Куда хочешь идти ты, которой не знал другой ночи, кроме гебена черных волос моих? чем можешь наслаждаться ты, которой незнал другой зари, кроме сияния очей моих? И в той стране, в которую себя изгоняешь, есть ли мудрец равный тебе в познаниях? естьли ученый, который дерзнул бы вступить с тобою в состязание? Тысячи Платонов могли бы научишься в твоей школе. Ты один благоразумнее тысячи Аристотелей. Твои глубокия астрономическия исчисления по стыдили бы Птоломея, и сам Абу-Машар признал бы себя побежденным, когда бы начал оспориват твои достоинства. Так, во всем Ираке нет мудреца, которому прах, возметаемый твоими стопами, небыл бы драгоценным для очей лекарством.»
Прелестный идол,—отвечал я,—прекрати свои жалобы, которыми ты меня обременяешь; успокойся, и вверь себя судьбине! Укрепись терпением, и недерзай уклоняться от уставов Божиих! Увы! я не произвольно своим удалением предаю тебя мукам столь жестоким; мое сердце чуждо сего ужаснаго намерения: судьбы Вышняго изрекли свое повеление. Кто может уклониться от непреложных уставов Неба? Пусть в мирном убежище приятныя занятия сокращают для тебя время моего отсутствия; пусть счастливая планета руководствует меня в сем трудном путешествии!—При сих словах она меня оставила, удвоивши слезные токи.

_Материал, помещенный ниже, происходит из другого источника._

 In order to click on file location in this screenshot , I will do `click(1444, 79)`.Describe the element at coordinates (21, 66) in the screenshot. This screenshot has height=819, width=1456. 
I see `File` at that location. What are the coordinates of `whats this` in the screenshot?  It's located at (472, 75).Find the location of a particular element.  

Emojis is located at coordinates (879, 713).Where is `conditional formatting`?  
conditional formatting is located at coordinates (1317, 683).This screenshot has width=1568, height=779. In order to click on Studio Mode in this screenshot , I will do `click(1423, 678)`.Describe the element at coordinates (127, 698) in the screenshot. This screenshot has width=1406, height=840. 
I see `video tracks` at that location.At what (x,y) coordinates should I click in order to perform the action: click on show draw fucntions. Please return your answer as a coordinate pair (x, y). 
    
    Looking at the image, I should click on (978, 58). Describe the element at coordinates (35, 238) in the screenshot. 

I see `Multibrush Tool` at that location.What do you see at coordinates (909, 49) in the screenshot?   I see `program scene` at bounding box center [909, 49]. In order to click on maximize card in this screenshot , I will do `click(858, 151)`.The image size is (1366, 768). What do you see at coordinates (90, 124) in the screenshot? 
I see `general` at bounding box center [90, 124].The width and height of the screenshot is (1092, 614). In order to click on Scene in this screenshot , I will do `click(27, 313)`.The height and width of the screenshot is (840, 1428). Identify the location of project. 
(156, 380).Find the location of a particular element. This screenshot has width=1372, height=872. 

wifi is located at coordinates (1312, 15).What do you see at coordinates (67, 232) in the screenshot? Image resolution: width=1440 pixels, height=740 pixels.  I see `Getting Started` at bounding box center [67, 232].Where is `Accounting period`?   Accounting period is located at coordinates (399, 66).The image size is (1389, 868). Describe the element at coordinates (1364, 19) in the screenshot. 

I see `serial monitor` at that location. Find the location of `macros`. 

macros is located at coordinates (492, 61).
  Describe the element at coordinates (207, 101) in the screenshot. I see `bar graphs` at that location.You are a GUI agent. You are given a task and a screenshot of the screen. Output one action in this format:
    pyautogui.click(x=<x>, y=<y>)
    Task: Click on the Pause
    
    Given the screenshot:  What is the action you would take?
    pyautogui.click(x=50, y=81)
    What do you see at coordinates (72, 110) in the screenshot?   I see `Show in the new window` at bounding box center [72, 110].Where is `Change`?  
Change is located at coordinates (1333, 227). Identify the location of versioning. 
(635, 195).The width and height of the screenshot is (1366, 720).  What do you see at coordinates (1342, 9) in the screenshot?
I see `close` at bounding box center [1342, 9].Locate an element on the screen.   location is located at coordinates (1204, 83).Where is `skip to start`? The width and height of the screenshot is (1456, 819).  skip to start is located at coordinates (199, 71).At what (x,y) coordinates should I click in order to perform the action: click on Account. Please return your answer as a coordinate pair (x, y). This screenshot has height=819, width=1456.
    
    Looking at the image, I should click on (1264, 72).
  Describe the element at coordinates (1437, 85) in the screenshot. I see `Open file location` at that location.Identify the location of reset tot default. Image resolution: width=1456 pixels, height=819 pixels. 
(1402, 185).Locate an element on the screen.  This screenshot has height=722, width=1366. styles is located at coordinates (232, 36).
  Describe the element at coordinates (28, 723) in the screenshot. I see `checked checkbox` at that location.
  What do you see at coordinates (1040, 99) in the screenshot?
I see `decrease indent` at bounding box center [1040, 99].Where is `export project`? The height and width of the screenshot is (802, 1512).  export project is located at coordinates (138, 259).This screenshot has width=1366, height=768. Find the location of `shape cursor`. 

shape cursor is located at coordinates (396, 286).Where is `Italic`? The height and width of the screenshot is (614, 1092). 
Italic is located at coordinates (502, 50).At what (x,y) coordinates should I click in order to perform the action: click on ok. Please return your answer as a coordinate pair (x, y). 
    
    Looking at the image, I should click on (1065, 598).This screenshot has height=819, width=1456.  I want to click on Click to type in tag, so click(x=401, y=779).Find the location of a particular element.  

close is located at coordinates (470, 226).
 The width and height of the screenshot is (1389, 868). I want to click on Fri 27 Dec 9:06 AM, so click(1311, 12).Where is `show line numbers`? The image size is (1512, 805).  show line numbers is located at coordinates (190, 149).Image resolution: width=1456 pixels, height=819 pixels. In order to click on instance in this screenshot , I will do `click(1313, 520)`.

Между тем серебряный свет уже разливался по лазуревому своду, и скоро лучезарное светило дня явилось на востоке под розовым покровом. Подобно рабу, ожидающему знака к отшествию, я взлетаю на молодаго коня, имеющаго жилистыя ноги, грудь широкую, стан лани, копыта тонкия и длинную шею. Гибкий как тигр, смелый как орел, он нападая на неприятеля, в пламенной своей ярости перегонял ветры. Убегает ли от сильнаго врага—тогда хитрый полет ворона не равняется с его быстротою. Когда же без принуждения несется по воле—то прекрасною своею походкою уподоблялся он горному фазану. Из Кабула услышал бы он звуки литавр Греческих; на пространств от Индии до Сузы ничто немогло укрыться от проницательных его взоров.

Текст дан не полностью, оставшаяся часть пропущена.